The temporal visualization utilized by the proposed approach are depicted in Fig. 1a, b. The first overview is provided by the stacked graph representation. This representation provides an overview of the anomaly scores for one network component, computed for each time period, while it also provides information regarding the normalized volume of each traffic variable for the same period, utilizing the z-score normalization. Each traffic variable is represented using a different color. The glyph representation also provides an overview of the anomaly scores of each time period, for one network component. Color is utilized to represent the actual value of the score at each time period, while the circular layout of the scores represents the time parameter, resembling a clock metaphor. Both these methods are used in combination, in order to provide an information rich visualizations and allow the analyst detect anomalous time periods to focus on, and perform root cause analysis utilizing the Mobile Network Graph presented in the next section.
Fig. 2

The network visualization during two abnormal network events, a DDos attack b an authentication attack

Fig. 3

The network visualization during two abnormal network events, a an RNC restart b an SMS spam campaign

2.2.2 Visualization of the Network Topology and Signaling Activity

The section presents the Mobile Network Graph visualization approach that is utilized for root cause analysis. The proposed approach utilizes a graph representations, to illustrate the actual topology of the mobile network. Each node represents a network component, while edges illustrate connections between them. The positioning of the nodes of the graph is calculated in consecutive layers. This layout enables the easier perception of the topology of anomalous events, since one additional visual element, i.e., the position, is utilized to encode additional topological information. Specifically, four layers, comprised of multiple network components are defined, as shown in Fig. 1c:
  1. 1.

    UE (User Equipment): Contains actual mobile devices.

     
  2. 2.

    NodeB: Contains NodeBs, which are the network component that provides the mobile devices with wireless connectivity. Each NodeB serves multiple mobile devices, i.e., all the devices in range.

     
  3. 3.

    RNC: Contains RNCs (Radio Network Controller)which are responsible for controlling the NodeBs that are connected to them.

     
  4. 4.

    Core Network: Core network is the central part of a telecommunication network that is responsible for providing all the network services to the customers, e.g., SMS/Call routing. This layer is comprised of all the nodes that belong to the Core Network, e.g., the most important are SGSN (Serving GPRS Support Node), GGSN (Gateway GPRS Support Node), HLR (Home Location Register), MSC (Mobile Switching Center), and VLR (Visitor Location Register).

     
It should be noted that the proposed layered graph layout is computed only once, and is thereafter static. The main computational bottleneck of the proposed system is the anomaly detection through the LOF calculation (\(O(N^2)\)). But as mentioned in Sect. 2.1.2, the LOF implementation is very fast, capable of operatizing in real-time. These facts render the system very lightweight in computational recourses and enable the real-time analysis of signaling anomalies. Screenshots of the developed system are shown in Figs. 2 and 3.
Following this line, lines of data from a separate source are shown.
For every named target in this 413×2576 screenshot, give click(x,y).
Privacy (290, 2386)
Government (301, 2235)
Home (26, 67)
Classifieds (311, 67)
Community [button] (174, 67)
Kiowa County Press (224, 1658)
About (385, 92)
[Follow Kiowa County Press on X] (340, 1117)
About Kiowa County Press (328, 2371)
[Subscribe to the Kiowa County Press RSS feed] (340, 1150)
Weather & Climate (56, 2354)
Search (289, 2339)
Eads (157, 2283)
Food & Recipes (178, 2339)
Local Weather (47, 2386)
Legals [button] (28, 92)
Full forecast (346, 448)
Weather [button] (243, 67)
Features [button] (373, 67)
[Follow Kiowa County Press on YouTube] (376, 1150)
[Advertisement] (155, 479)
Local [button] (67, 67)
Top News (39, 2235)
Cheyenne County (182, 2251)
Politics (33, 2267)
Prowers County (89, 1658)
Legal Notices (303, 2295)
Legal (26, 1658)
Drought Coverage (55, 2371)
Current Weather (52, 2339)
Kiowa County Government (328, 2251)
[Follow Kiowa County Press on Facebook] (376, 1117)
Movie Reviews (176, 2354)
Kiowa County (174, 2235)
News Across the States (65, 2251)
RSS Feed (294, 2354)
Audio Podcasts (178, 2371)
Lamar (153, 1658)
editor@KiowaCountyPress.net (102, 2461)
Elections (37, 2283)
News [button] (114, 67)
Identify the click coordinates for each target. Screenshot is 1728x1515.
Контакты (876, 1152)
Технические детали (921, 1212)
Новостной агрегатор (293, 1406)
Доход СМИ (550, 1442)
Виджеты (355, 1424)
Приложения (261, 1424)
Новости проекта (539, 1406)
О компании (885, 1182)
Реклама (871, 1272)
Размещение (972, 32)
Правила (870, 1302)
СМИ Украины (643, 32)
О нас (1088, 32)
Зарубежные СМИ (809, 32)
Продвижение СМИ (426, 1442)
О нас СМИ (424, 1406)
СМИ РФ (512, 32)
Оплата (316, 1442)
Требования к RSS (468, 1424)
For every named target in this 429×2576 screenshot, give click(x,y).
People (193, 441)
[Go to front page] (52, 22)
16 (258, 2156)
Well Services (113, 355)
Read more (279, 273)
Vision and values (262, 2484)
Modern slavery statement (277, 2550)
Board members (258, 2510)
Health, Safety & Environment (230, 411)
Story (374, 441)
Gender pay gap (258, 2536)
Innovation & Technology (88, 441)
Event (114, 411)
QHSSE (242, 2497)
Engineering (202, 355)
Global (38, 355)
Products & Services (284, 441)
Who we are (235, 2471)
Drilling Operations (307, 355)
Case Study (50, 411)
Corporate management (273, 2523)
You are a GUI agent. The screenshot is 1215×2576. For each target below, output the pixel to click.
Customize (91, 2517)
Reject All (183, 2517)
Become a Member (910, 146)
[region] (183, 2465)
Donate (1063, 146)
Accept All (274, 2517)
3 Demonstration on Suspicious Incidents

3.1 Datasets

In order to demonstrate the effectiveness of the proposed system four synthetic datasets were generated using two raw datasets containing traces collected from the 3G/4G mobile networks of two major European telecommunications providers. These raw datasets contain statistical data collected from one HLR of the network. Additionally, they reportedly include no abnormal network incidents, so it is assumed that all the traffic instances included in each dataset exhibit normal network activity. The first raw dataset contains data for 10 signaling messages (e.g., location update etc.) with granularity of one hour. The second raw dataset contains data for three types of signaling requests. However, none of these datasets provide information about the activity of individual subscribers and their position in the network topology (e.g., NodeB that the subscriber is attached to) and thus do not provide enough information for performing root cause analysis of any detected anomalies. To address this, a data generator was designed and implemented. The generation process is defined as follows: (1) Initially the raw data containing the HLR signaling traffic statistics are fed into the generator, (2) the raw data are analyzed and the corresponding Gaussian distribution for each time of the day is computed, (3) then based on the overall traffic for the HLR the traffic distribution for a normal user is computed (Normal User traffic profile), and (4) using the aforementioned profiles a synthetic dataset which contains statistical data for the HLR and for each subscriber is generated. As a final step, abnormal instances were manually inserted based on the related literature [14, 15, 16, 17, 18].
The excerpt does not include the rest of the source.